Rezension zu "Tod in Turin" von Jan Brandt

Italienische Reise
serendipity3012vor 2 Jahren

Italienische Reise 

„Roman“ steht nicht drauf. „Tod in Turn“ von Jan Brandt trägt gar keine Gattungsbezeichnung, lediglich der Titel prangt auf dem Buchumschlag. Das Taschenbuch, das ich gelesen habe, besteht aus einem herausklappbaren Innenumschlag, der sich so weit auseinanderfalten lässt, dass neben einem Gemälde von Johann Heinrich Wilhelm Tischbein, auf dem „Goethe in der römischen Campagna“ zu sehen ist, ein noch größeres Bild sichtbar wird, das der Comiczeichner (und Grundschullehrer, wie zu lesen ist) Tom Smith gezeichnet hat: Jan Brandt in ähnlicher Pose wie Goethe, vor den Toren der Fiatstadt Turin.

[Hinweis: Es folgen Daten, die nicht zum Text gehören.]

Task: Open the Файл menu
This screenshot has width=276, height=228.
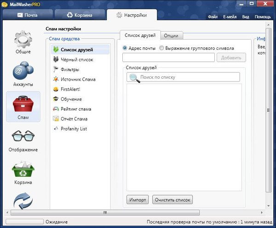Action: (x=213, y=17)
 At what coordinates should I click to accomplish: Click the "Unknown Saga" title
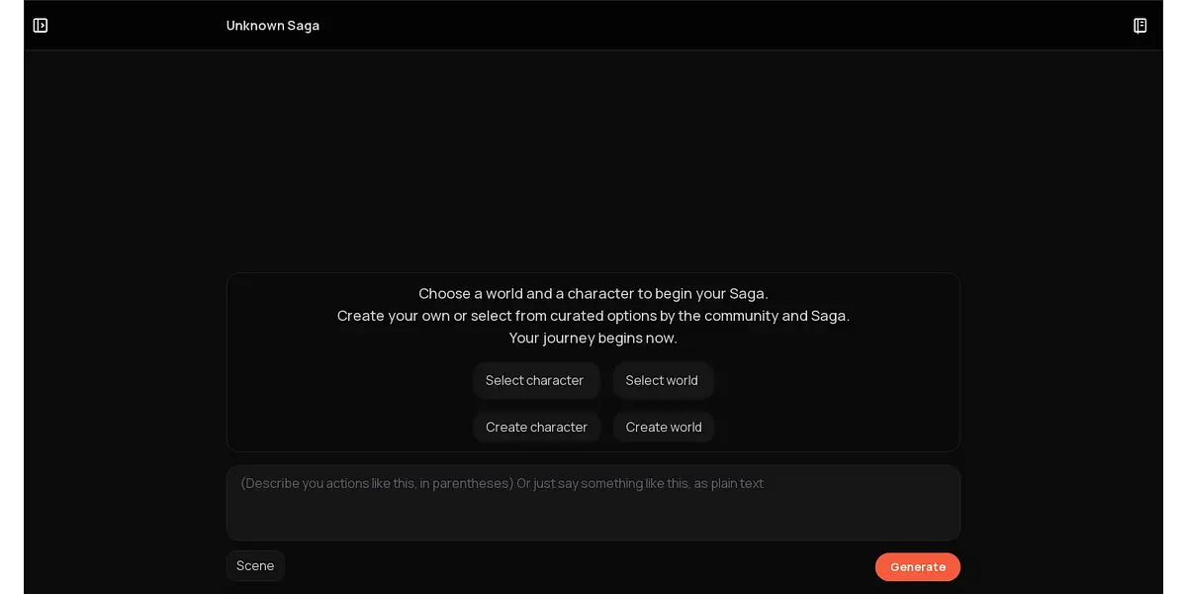click(x=273, y=26)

Dieser Tom Smith tritt in Brandts Bericht (oder was auch immer es ist, was wir hier lesen) selbst in Erscheinung, als Mitbewohner des Autors, zu der Zeit, zu der dieser sich in London aufhält. Brandt stand mit seinem Debütroman „Gegen die Welt“ auf der Shortlist des Deutschen Buchpreises 2011, der Preis ging damals an den Wenderoman „In Zeiten des abnehmenden Lichts“ von Eugen Ruge. „Tod in Turin“ setzt danach ein. Nachdem es nach der Preisverleihung wieder ruhiger wird und Brandt vor dem Problem steht, nicht recht zu wissen, was nun kommen soll, er Probleme damit hat, weiter zu schreiben, erreicht ihn eine Einladung zur Buchmesse in Turin, wo er sein Buch vorstellen soll, das auf Italienisch herauskommen wird.

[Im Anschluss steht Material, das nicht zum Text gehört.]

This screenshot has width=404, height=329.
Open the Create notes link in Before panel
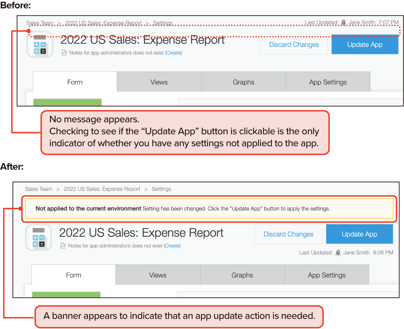(x=173, y=53)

„Tod in Turin“ liest sich hauptsächlich als Tagebuch dieser Tage in Turin, wobei nie so ganz klar ist, wie viel von dem, was wir da lesen, so passiert ist. Ist am Ende alles oder fast alles erfunden? Oder hat sich das Meiste so zugetragen? Vielleicht ist die Frage gar nicht so wichtig, da man viel über den Literaturbetrieb, vor allem über den italienischen, erfährt, über das Leben eines Schriftstellers, aber auch über ganz andere, profane Dinge. Brandt hat akribisch recherchiert und ist ganz offenbar ein Liebhaber von teilweise sehr ausführlichen Fußnoten, in denen dann kaum eine Frage offen bleibt. Die Lektüre dieser Fußnoten voll von mal mehr, mal weniger nützlichem Wissen, Fußnoten, die das, was gerade Thema ist, immer noch weiter ausschmücken, ihm immer noch eine weitere Nuance geben, habe ich sehr genossen.

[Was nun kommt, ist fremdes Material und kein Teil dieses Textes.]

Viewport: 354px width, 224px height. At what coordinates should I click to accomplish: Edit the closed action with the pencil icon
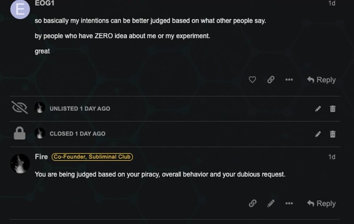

So geht es einerseits um italienische Verlage, Schriftsteller, Mitarbeiter des Verlagswesens, dann aber schreibt Brandt in aller Ausführlichkeit zum Beispiel über ein italienisches Einkaufsparadies namens Eataly, über Fahrstuhlfahrten, die der Autor immer weiter auszudehnen sich gezwungen sieht, bis er die „10 Gebote“ des Hotelkonzerns alle gelesen und verinnerlicht hat. Jan Brandt ist offenbar ein Pedant, beißt sich fest in Kleinigkeiten, will es ganz genau wissen. Fast immer sind seine Ausführungen dabei unterhaltsam und interessant. Brandts Selbstironie trägt dazu bei, dass man mit ihm zusammen über ihn lachen oder zumindest schmunzeln kann. Einige wenige Stellen waren mir zu ausufernd, ein paar Witze zu gewollt, dies ist aber zu vernachlässigen.

Vielleicht stimmt es ja, wie gegen Ende zu lesen ist, dass nur oder sogar (je nach Betrachtungsweise) ungefähr die Hälfte dessen, was Brandt uns erzählt, der Wahrheit entspricht. Dass wir es nicht wissen, macht denn auch einen gewissen Reiz aus. „Tod in Turin“ ist etwas ganz anderes als es „Gegen die Welt“ war, sein Debütroman, auf den auch in diesem Buch immer wieder Bezug genommen wird. Brandts Erzählungen „Stadt ohne Engel“ sind gerade erschienen und nach „Tod in Turin“ freue ich mich auf sie nun umso mehr. Und auf alles, was da noch kommen mag von Jan Brandt, der seine Schreibblockade nun hoffentlich überwunden hat.